Some surely sensed the sharp words of disrespect carried by French officials like the Jesuit missionaries who were translators for the hopeful tree planting. As Father Charlevoix wrote: “This ceremony, as serious as it was for the Savages, was for the French a kind of comedy, which they enjoyed very much.” The Jesuits saw the “wild” nature around Montreal as outside divine grace, and Indigenous peoples as sauvages who were similarly uncultivated. With this view and the Doctrine of Discovery that gave Europeans the right to control “discovered” lands, an unravelling of our shared responsibilities was enacted through religious missions that converted peoples away from an “evil” world; and economic missions that appropriated our Mother’s abundance into the unsustainable wealth of colonial nations and corporations. The intersectional intensity of this violence is today represented in the coinciding calls for change by survivors of Residential Schools, families of Murdered and Missing Indigenous Women and Girls, and the climatic turbulence of our Mother.
Agreeing to care for the Dish goes far beyond the dominant political, economic and cultural sense of treaties in the settler mind. It is, at root, a spiritual contract between human nations, the beings of creation, and the land’s spirit. In trying to reconnect with it, I am, we are, agreeing to find ways of embodying an expression of gratitude for all our relations. Contrasting the colonial assumptions of unending economic growth and geographically fixed borders, the Dish reminds us that multiple nations can co-exist on common lands in ways that are culturally and ecologically unique, yet mutually beneficial. But to do so, settlers need to do the hard work of relearning how to embody those original life-affirming values of sharing, respect and peace from Indigenous teachings like those of Rick Hill. It is in fostering these roots that we may renew ways for sustaining the diversity of life on our Mother.
Havard, G. (2001). The Great Peace of Montreal of 1701: French-Native Diplomacy in the Seventeenth Century. Montreal: MQUP, pp. 137, 147.

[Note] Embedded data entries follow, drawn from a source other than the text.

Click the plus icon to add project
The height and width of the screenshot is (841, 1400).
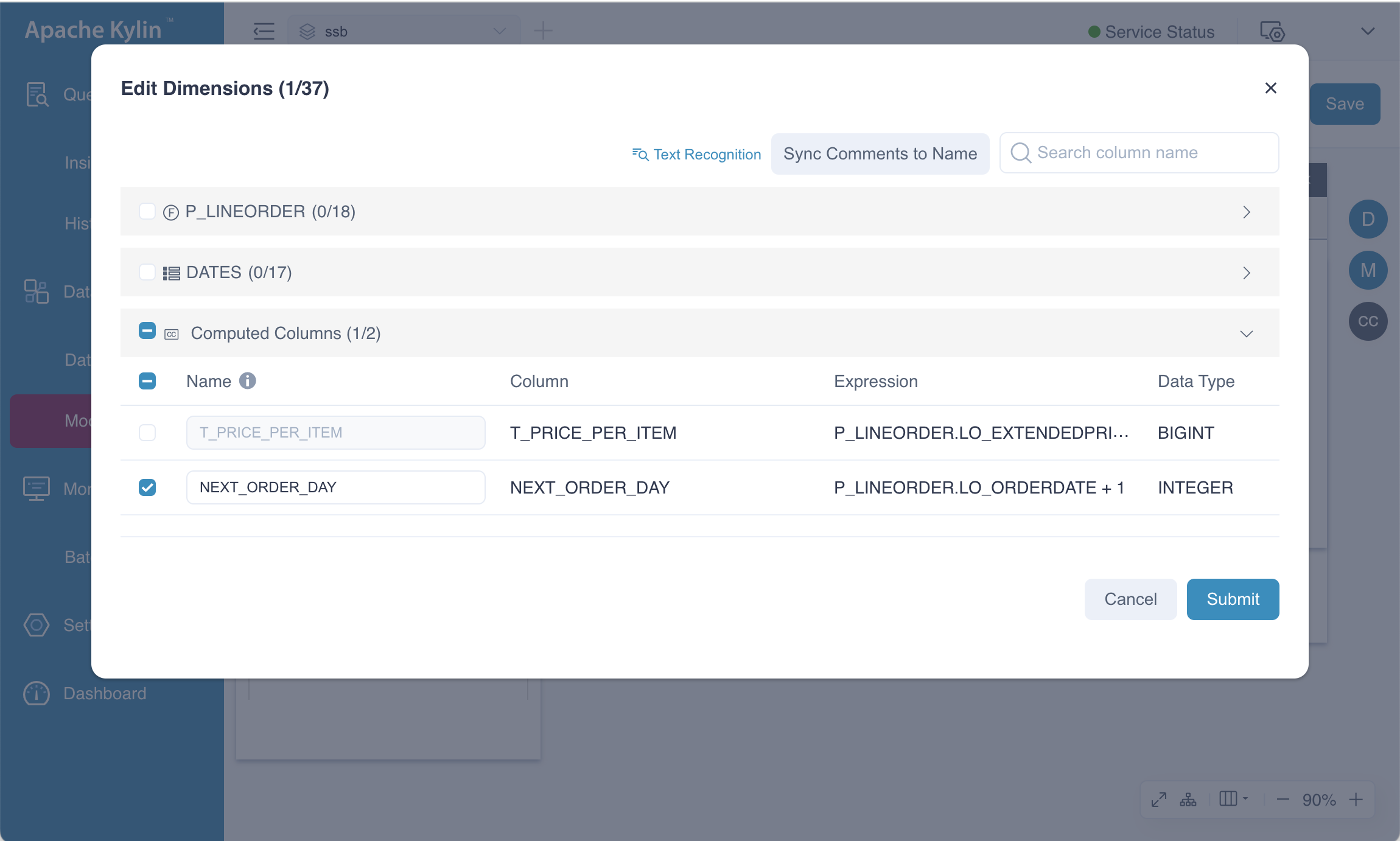pyautogui.click(x=543, y=31)
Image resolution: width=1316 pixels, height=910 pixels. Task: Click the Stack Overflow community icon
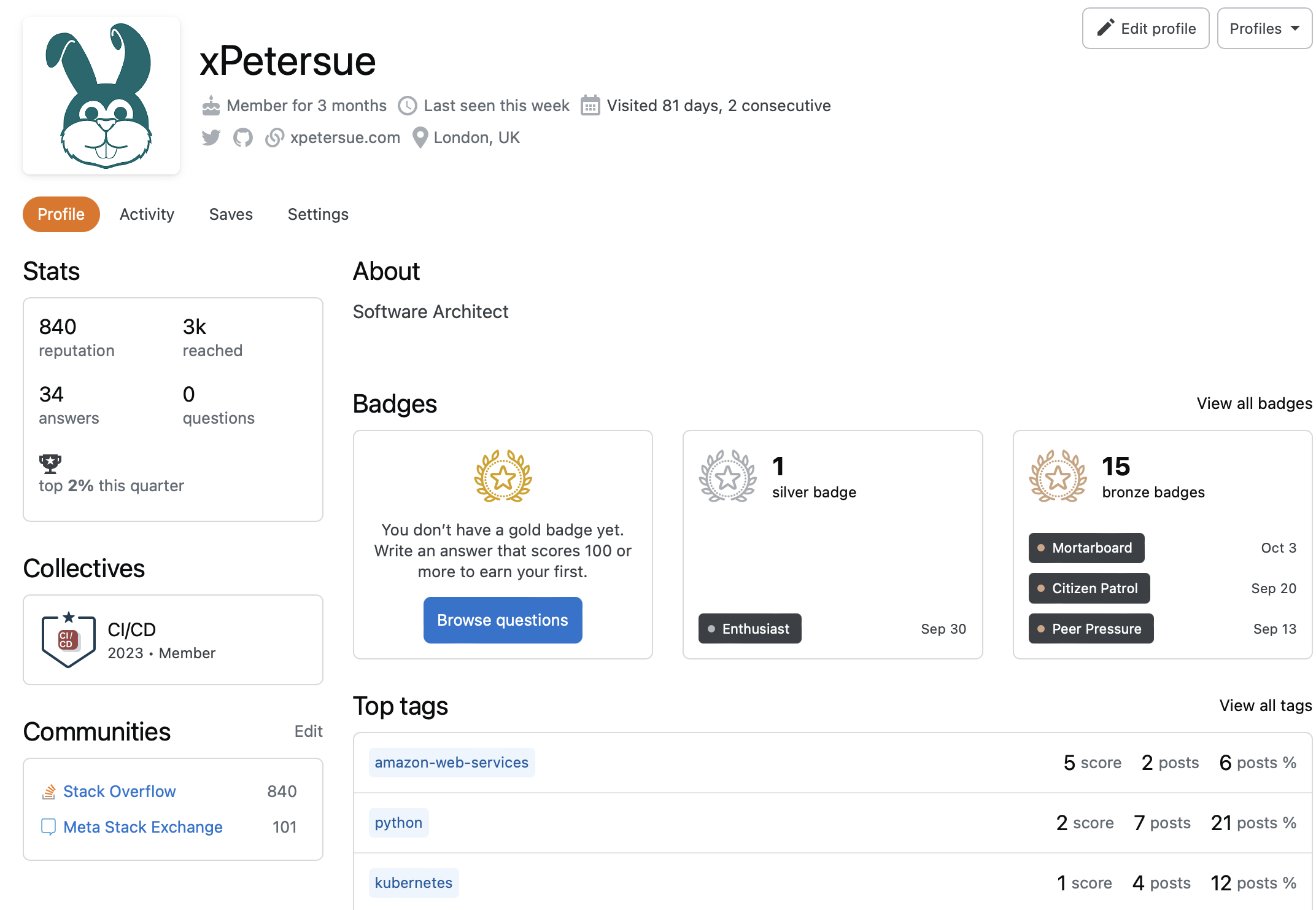[x=48, y=791]
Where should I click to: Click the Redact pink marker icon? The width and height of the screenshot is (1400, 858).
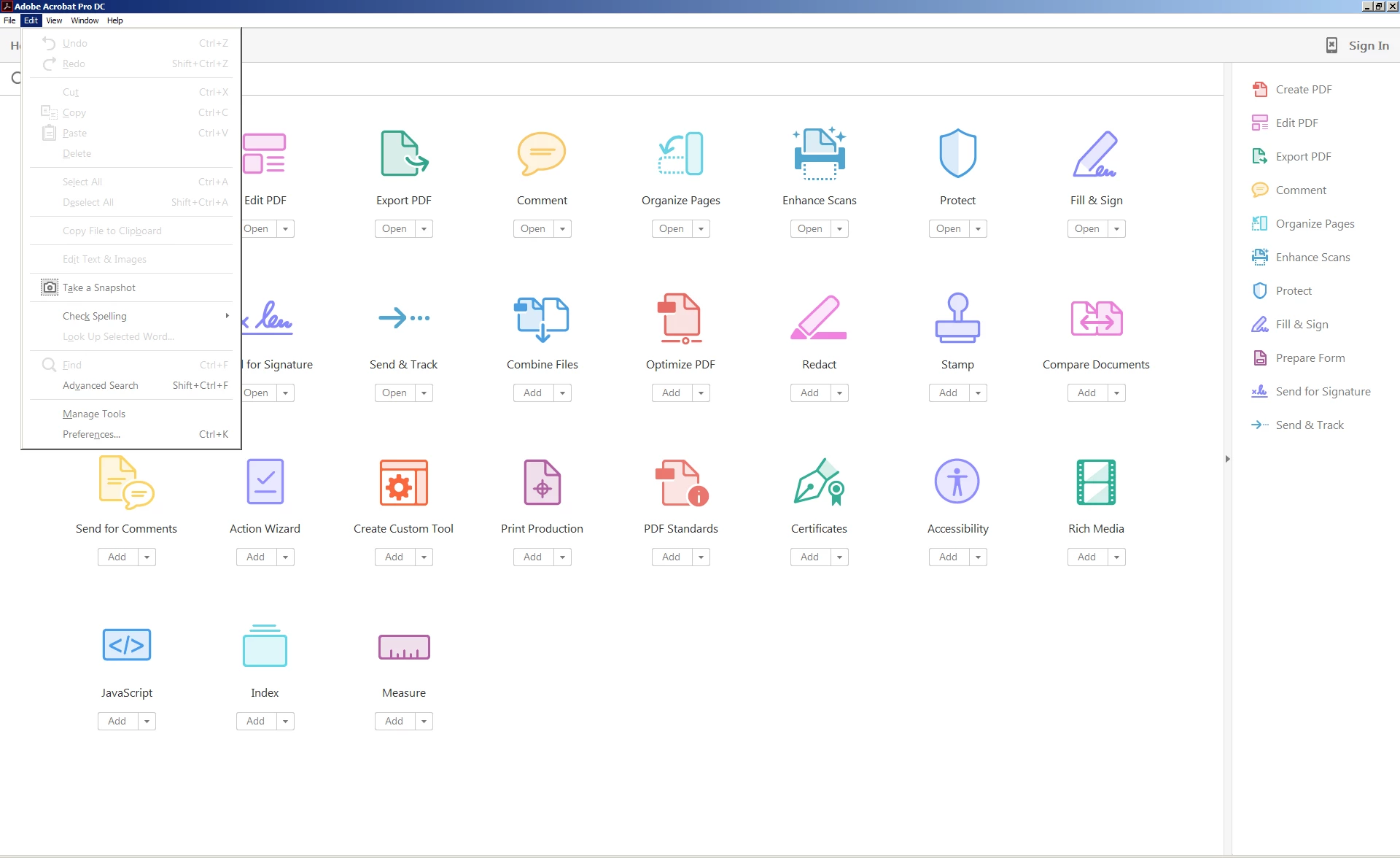[819, 317]
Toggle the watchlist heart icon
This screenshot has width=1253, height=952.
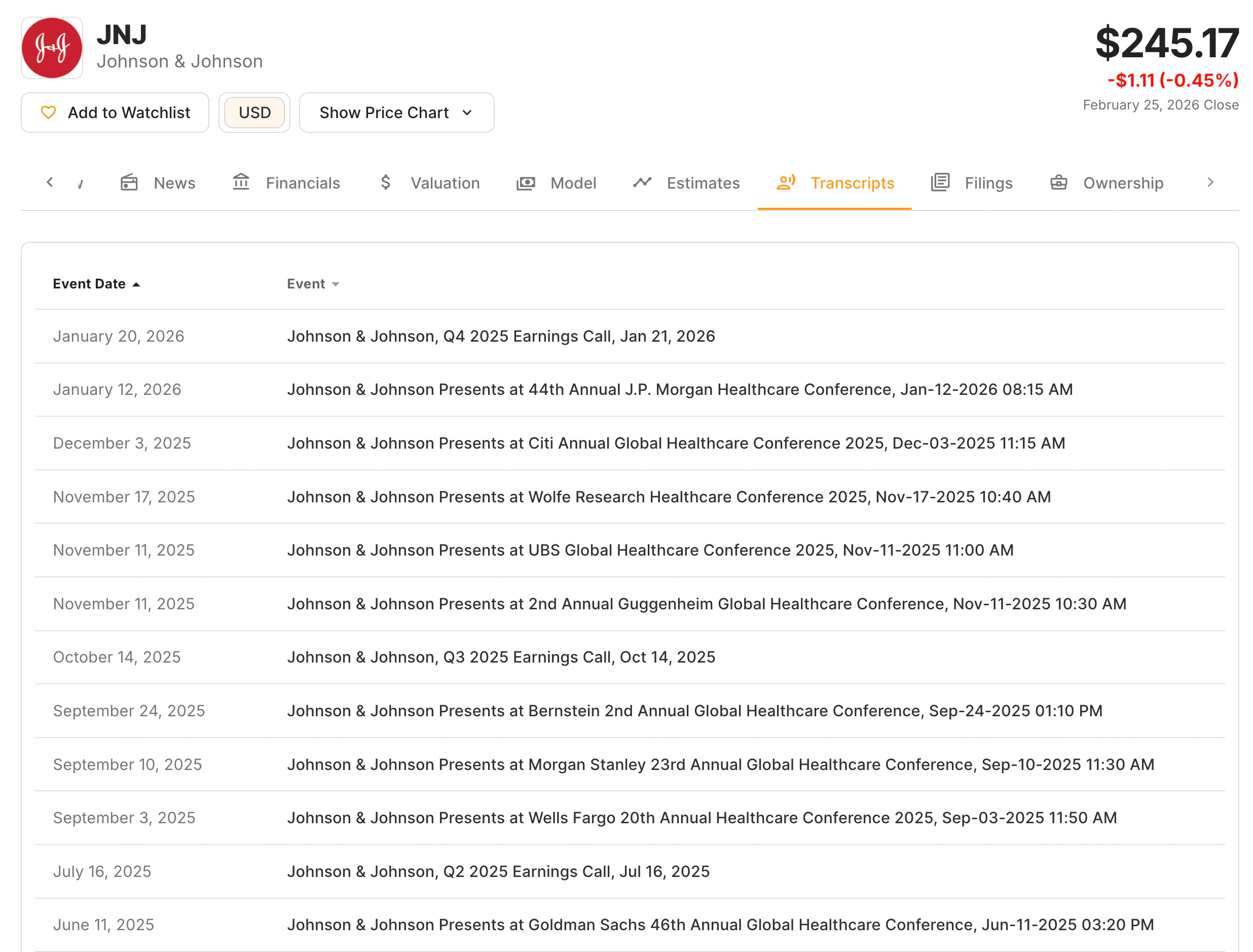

Deyohaha:ge and Six Nations Polytechnic video series with Thru the Red Door
The Earth to Tables Legacies collaborator Rick Hill has created three videos of his power point presentations introduce us to the history, philosophy and food legacies of the Haudenosaunee, also known as the Iroquois Confederacy (French) or (in English) the Six Nations (Mohawk, Oneida, Onondaga, Cayuga, Seneca, and Tuscarora). Watch the second video here:
Through beautiful paintings, wampum belts, wooden and ceramic vessels, cradleboards and clothing, we learn more about the creation story, the original instructions, the Thanksgiving Address of greetings and thanks for all living things, and the ceremonies that honour these relationships.
The Great Dish with One Spoon Treaty offers a poignant lesson for all of us facing a global environmental crisis:
With climate change, our ceremonies have to be strong enough to help us survive this change. Rather than look at the earth as a commodity, we have to realize the Earth is alive; she has expectations of us, and we have a responsibility to her.